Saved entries
== Segment start ==

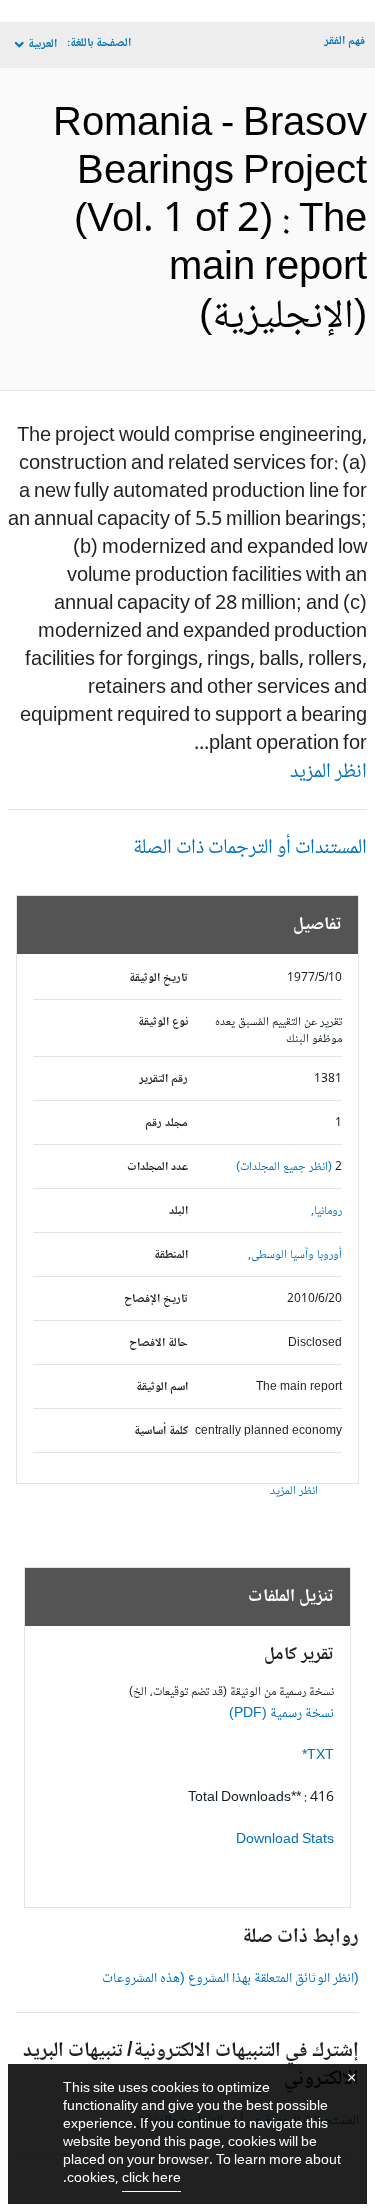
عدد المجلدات (157, 1167)
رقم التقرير (163, 1079)
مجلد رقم (166, 1123)
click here (151, 2179)
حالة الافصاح (158, 1343)
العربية (42, 44)
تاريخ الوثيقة (158, 978)
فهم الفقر (344, 41)
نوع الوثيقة (163, 1022)
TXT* (318, 1756)
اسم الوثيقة (162, 1387)
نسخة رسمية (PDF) (281, 1714)
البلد (178, 1211)
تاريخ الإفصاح (156, 1299)
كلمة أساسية (161, 1431)
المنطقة (171, 1255)
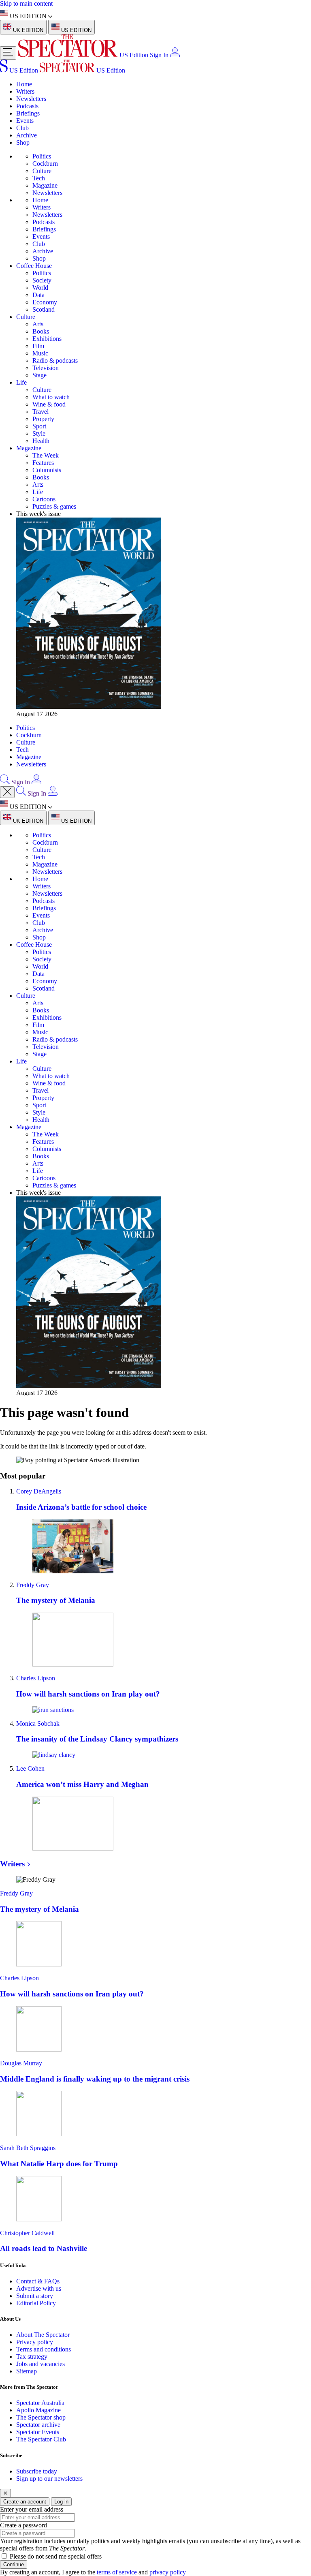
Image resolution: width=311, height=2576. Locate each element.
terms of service (117, 2572)
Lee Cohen (30, 1768)
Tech (38, 178)
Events (25, 120)
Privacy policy (34, 2342)
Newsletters (31, 98)
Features (43, 462)
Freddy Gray (32, 1584)
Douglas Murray (21, 2063)
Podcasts (27, 106)
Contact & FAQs (38, 2281)
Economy (44, 302)
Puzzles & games (54, 506)
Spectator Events (37, 2431)
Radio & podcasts (55, 360)
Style (38, 433)
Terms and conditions (43, 2349)
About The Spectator (43, 2334)
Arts (37, 324)
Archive (26, 135)
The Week (45, 455)
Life (21, 382)
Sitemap (26, 2371)
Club (22, 127)
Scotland (43, 309)
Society (41, 280)
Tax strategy (31, 2356)
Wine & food (49, 404)
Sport (39, 426)
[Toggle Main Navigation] (8, 53)
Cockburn (45, 163)
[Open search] (5, 782)
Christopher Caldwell (27, 2232)
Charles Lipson (35, 1678)
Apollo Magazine (38, 2410)
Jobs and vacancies (40, 2363)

== Segment end ==

## Activity
Leave out any pictures and return exactly the lines from the beginning of the data through the line with "Terms and conditions (43, 2349)", inclusive.

## Result
عدد المجلدات (157, 1167)
رقم التقرير (163, 1079)
مجلد رقم (166, 1123)
click here (151, 2179)
حالة الافصاح (158, 1343)
العربية (42, 44)
تاريخ الوثيقة (158, 978)
فهم الفقر (344, 41)
نوع الوثيقة (163, 1022)
TXT* (318, 1756)
اسم الوثيقة (162, 1387)
نسخة رسمية (PDF) (281, 1714)
البلد (178, 1211)
تاريخ الإفصاح (156, 1299)
كلمة أساسية (161, 1431)
المنطقة (171, 1255)
Image resolution: width=311, height=2576. Locate each element.
terms of service (117, 2572)
Lee Cohen (30, 1768)
Tech (38, 178)
Events (25, 120)
Privacy policy (34, 2342)
Newsletters (31, 98)
Features (43, 462)
Freddy Gray (32, 1584)
Douglas Murray (21, 2063)
Podcasts (27, 106)
Contact & FAQs (38, 2281)
Economy (44, 302)
Puzzles & games (54, 506)
Spectator Events (37, 2431)
Radio & podcasts (55, 360)
Style (38, 433)
Terms and conditions (43, 2349)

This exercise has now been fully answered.